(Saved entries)
****
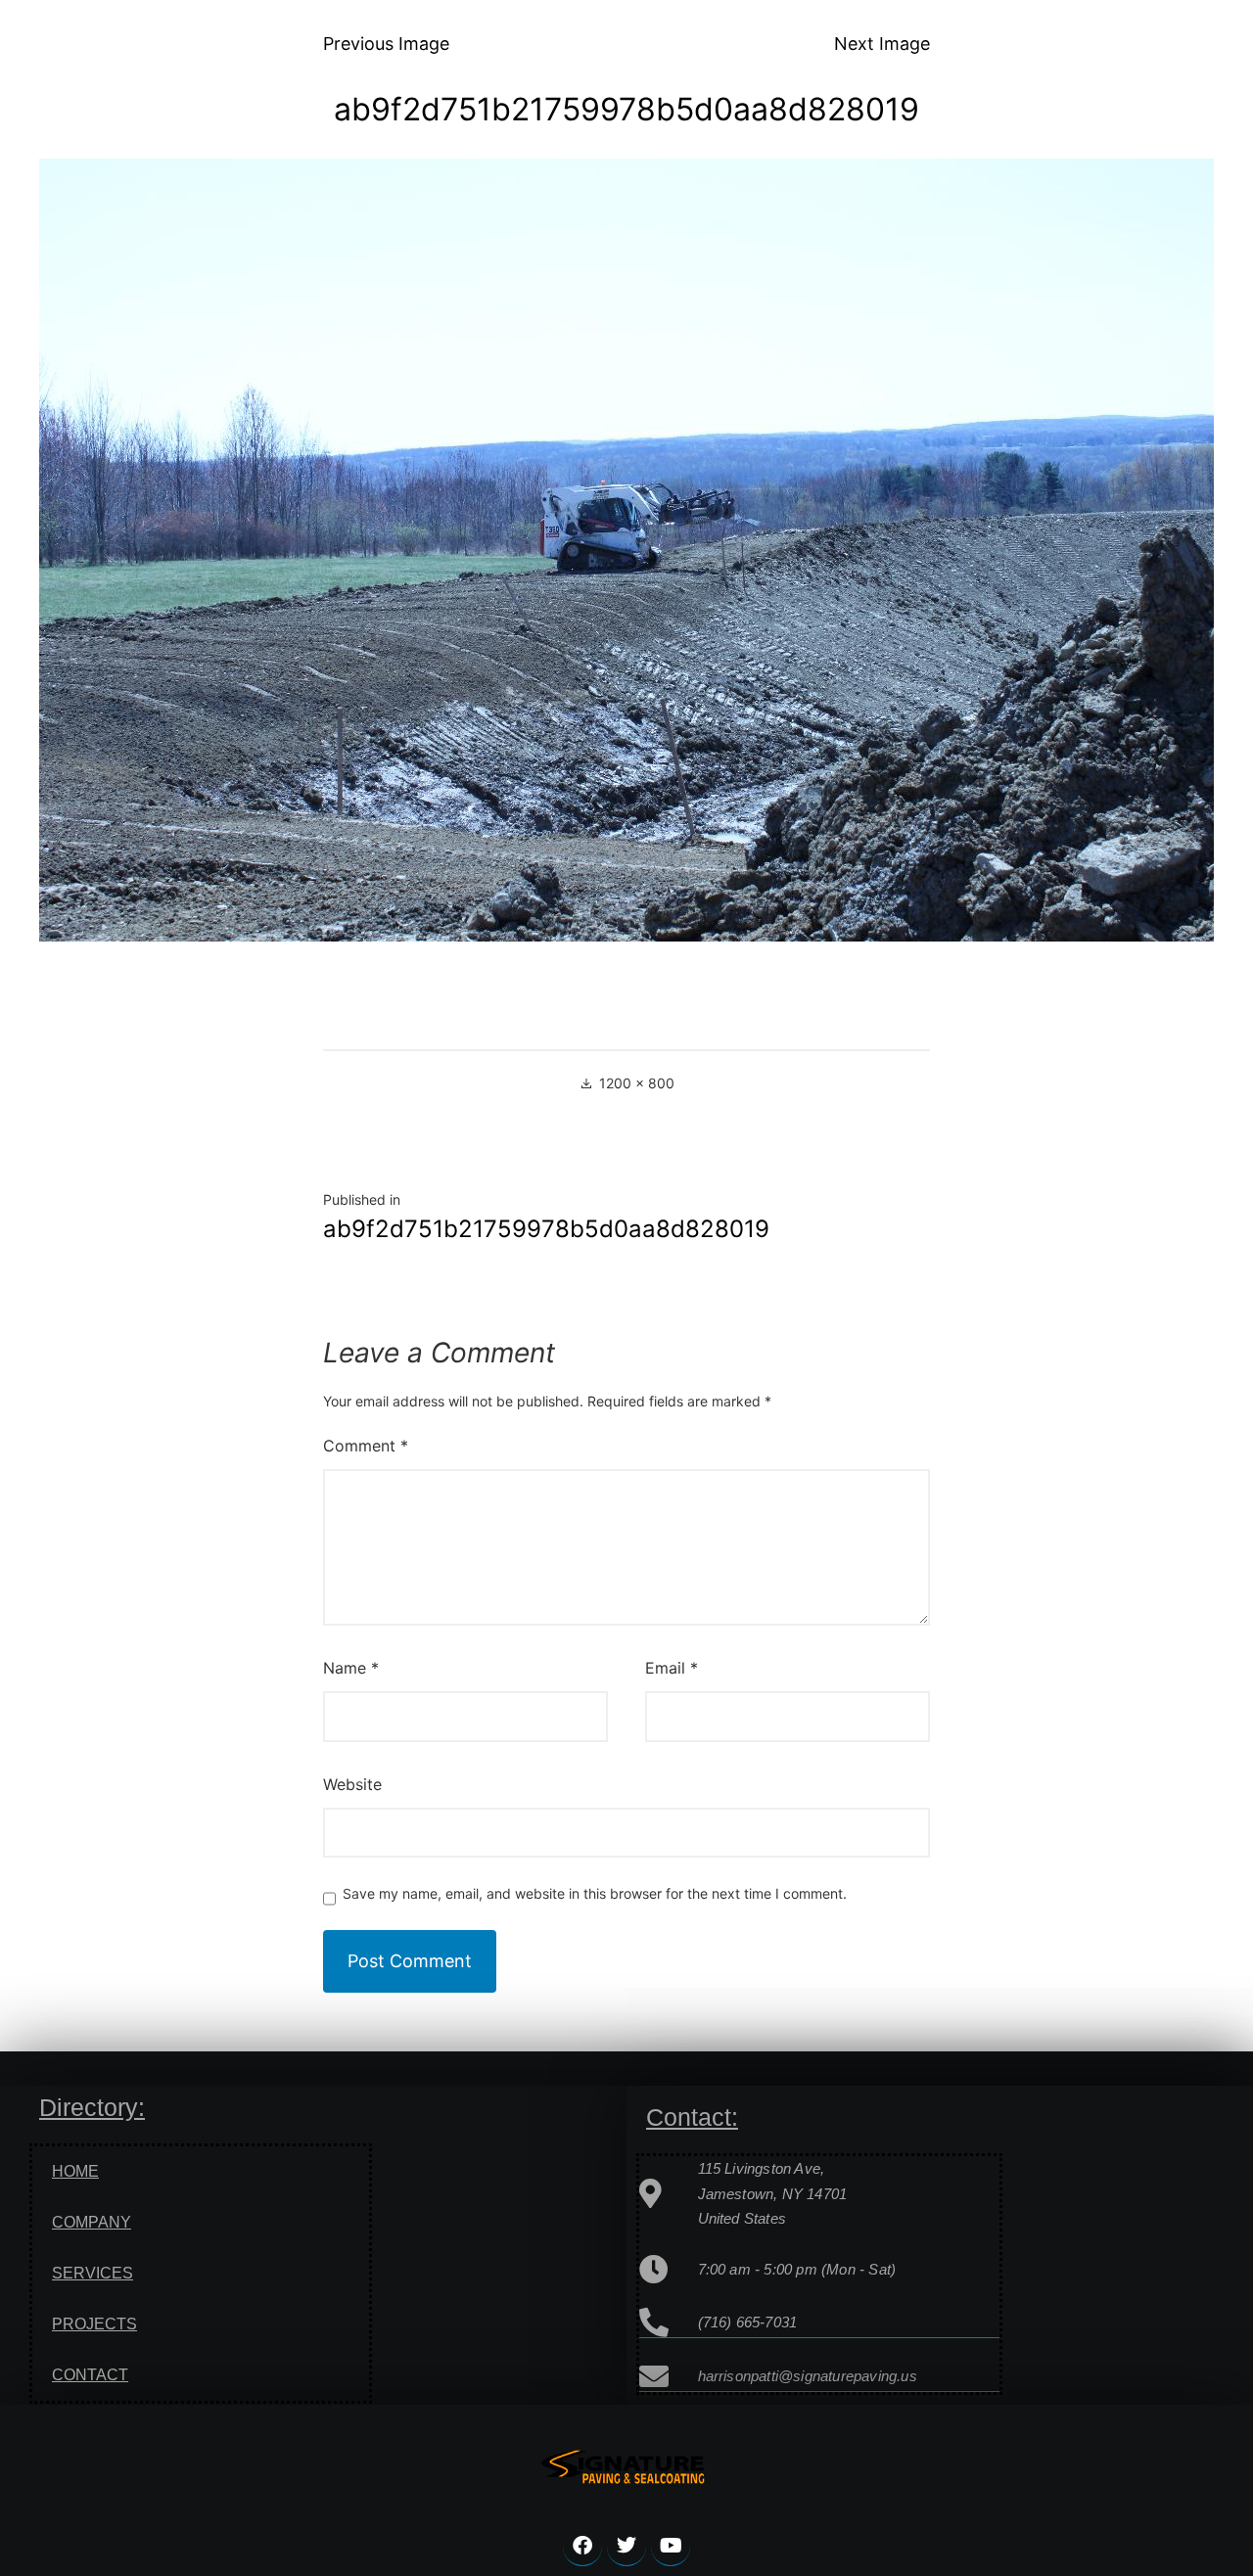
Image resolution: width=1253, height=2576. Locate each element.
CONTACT (90, 2375)
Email (671, 1668)
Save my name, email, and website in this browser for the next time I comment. (595, 1894)
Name (351, 1668)
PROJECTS (94, 2324)
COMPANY (91, 2222)
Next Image (882, 43)
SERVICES (92, 2273)
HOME (75, 2171)
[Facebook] (582, 2546)
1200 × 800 (636, 1083)
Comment (365, 1445)
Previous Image (386, 43)
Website (352, 1784)
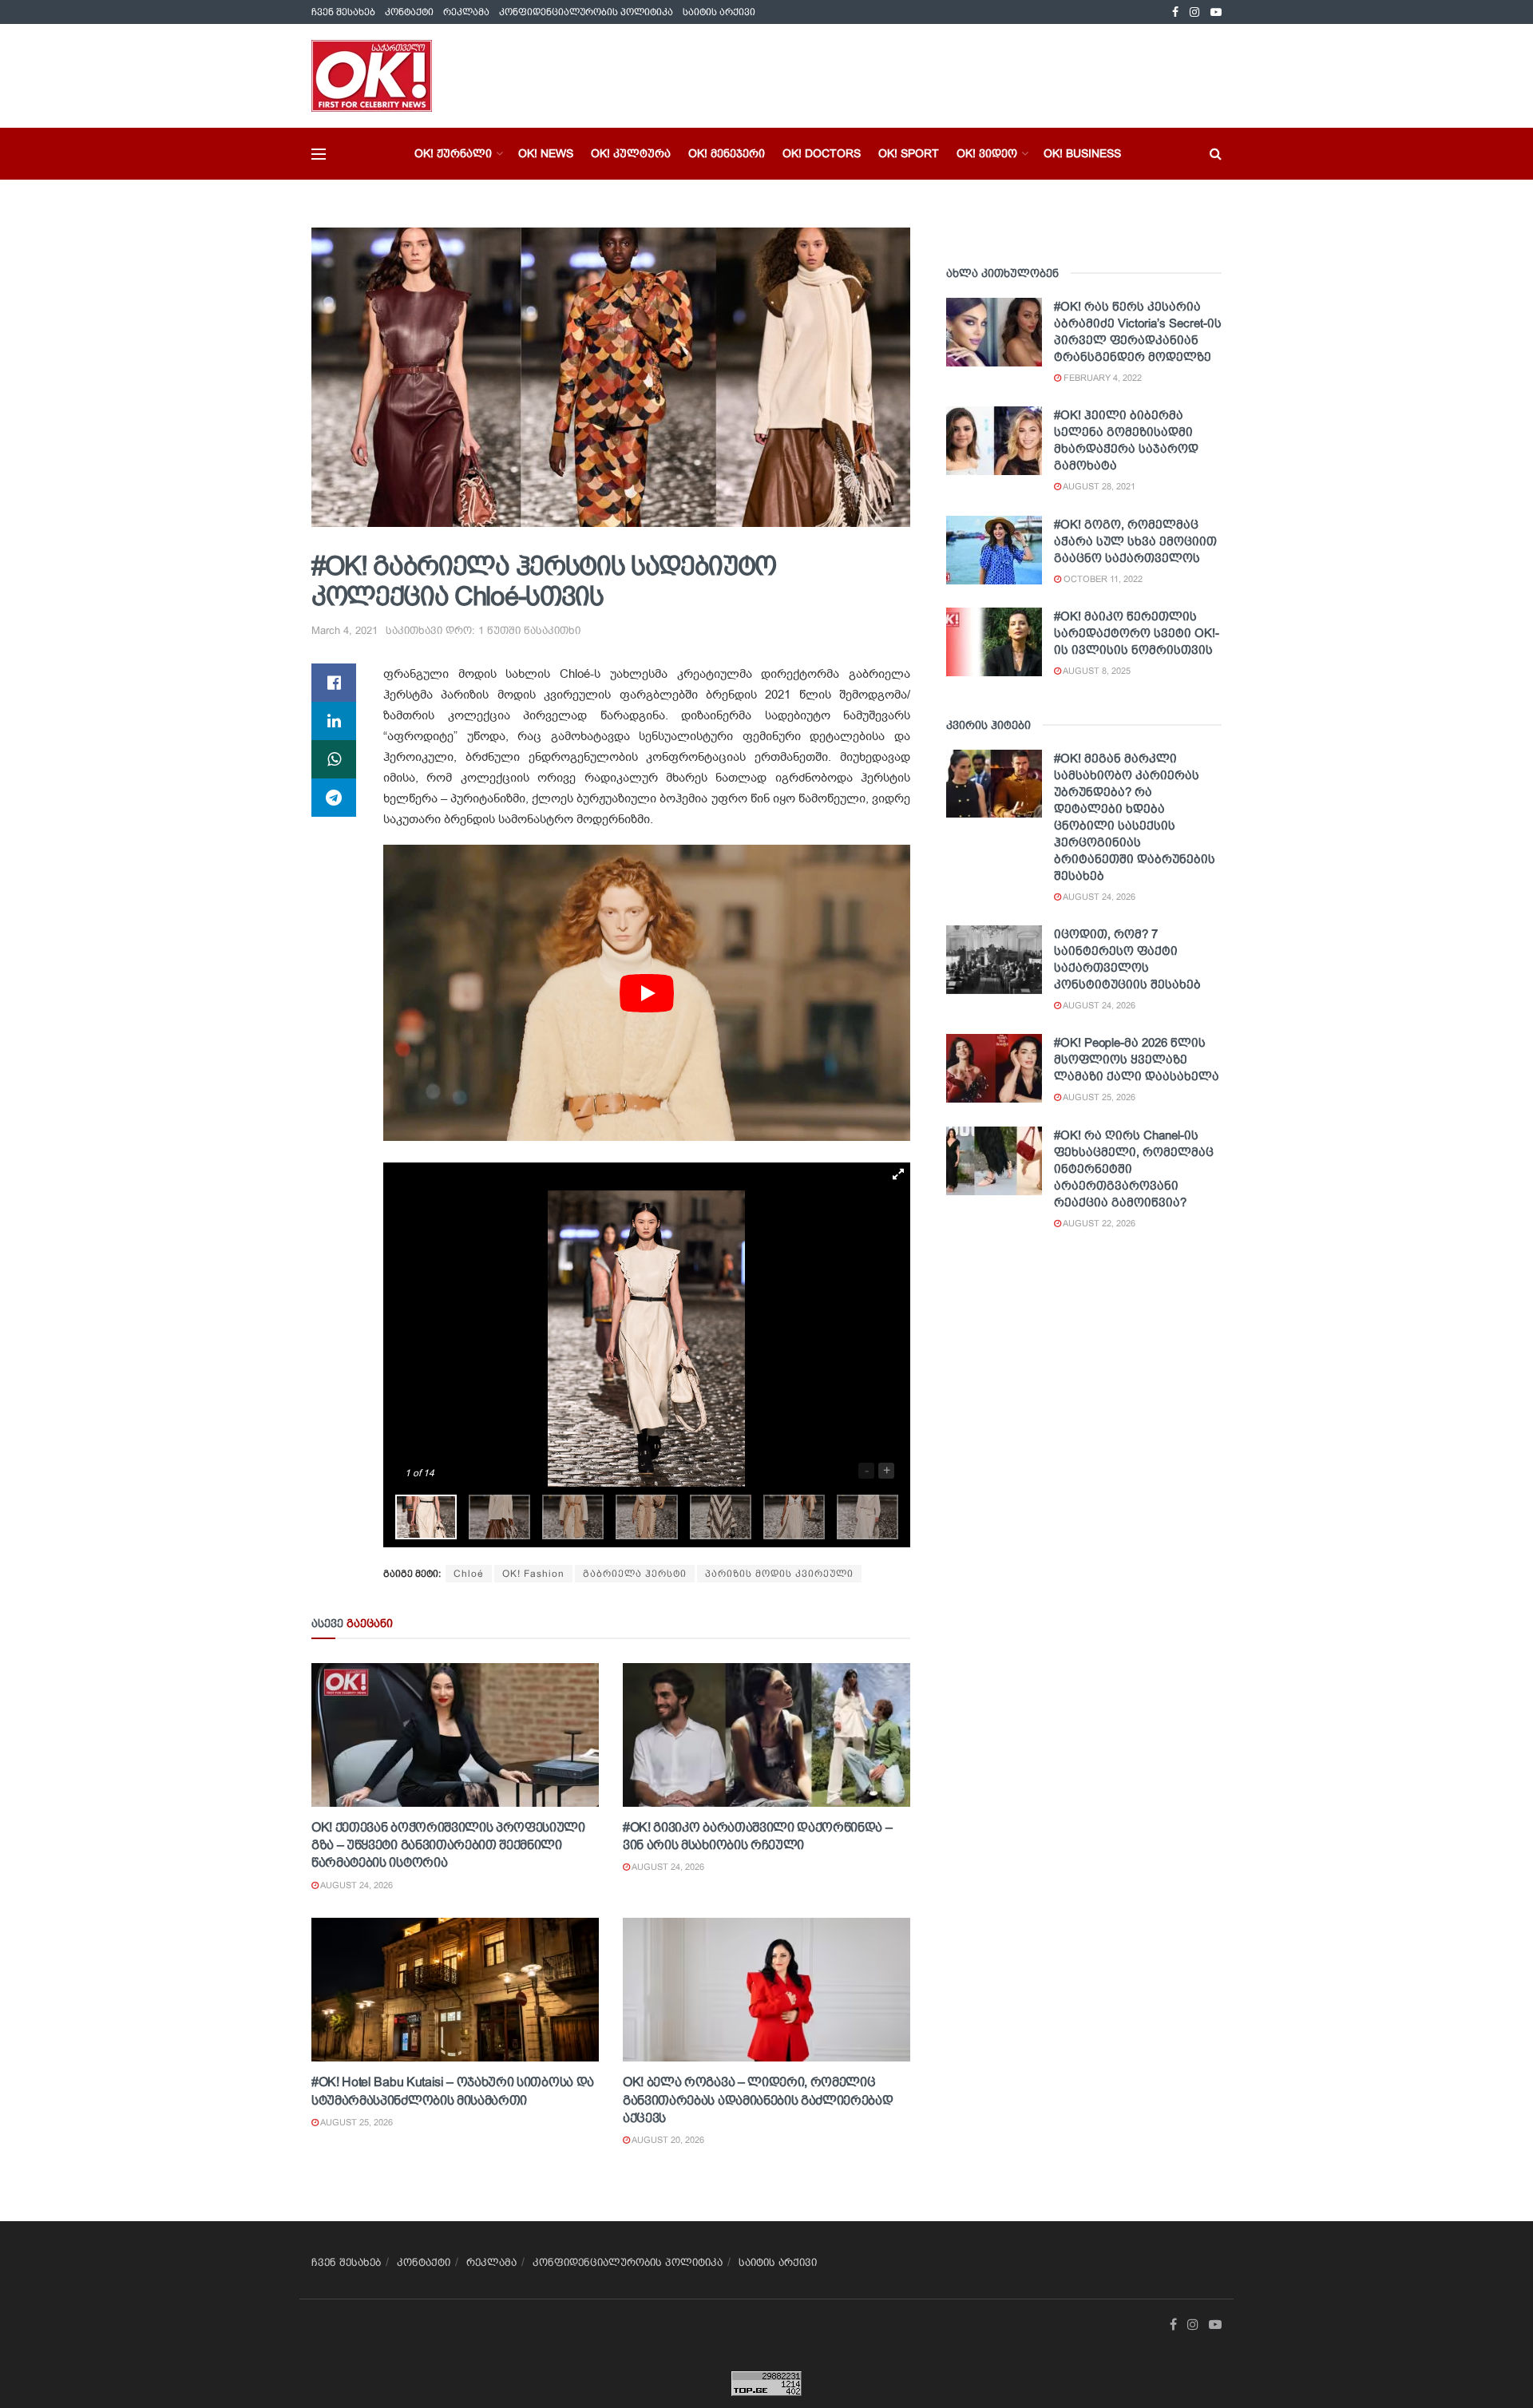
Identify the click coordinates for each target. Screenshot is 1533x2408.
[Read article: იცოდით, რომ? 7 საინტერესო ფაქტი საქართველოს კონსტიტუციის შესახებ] (994, 959)
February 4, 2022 (1101, 377)
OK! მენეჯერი (726, 153)
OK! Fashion (533, 1573)
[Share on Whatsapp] (333, 759)
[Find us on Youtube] (1216, 12)
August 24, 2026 (356, 1885)
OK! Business (1082, 153)
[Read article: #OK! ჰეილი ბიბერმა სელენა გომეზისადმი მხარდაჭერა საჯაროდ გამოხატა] (994, 440)
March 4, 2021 (344, 630)
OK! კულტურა (631, 153)
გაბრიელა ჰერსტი (635, 1573)
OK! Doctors (821, 153)
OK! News (545, 153)
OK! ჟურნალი (453, 153)
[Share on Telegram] (333, 797)
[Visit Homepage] (371, 76)
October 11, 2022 (1102, 579)
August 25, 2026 (356, 2122)
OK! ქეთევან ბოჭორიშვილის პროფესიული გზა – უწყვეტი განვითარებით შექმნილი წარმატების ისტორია (448, 1845)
****
Check each line above for "Read" and return the ones that have it.

[Read article: იცოდით, რომ? 7 საინტერესო ფაქტი საქართველოს კონსტიტუციის შესახებ] (994, 959)
[Read article: #OK! ჰეილი ბიბერმა სელენა გომეზისადმი მხარდაჭერა საჯაროდ გამოხატა] (994, 440)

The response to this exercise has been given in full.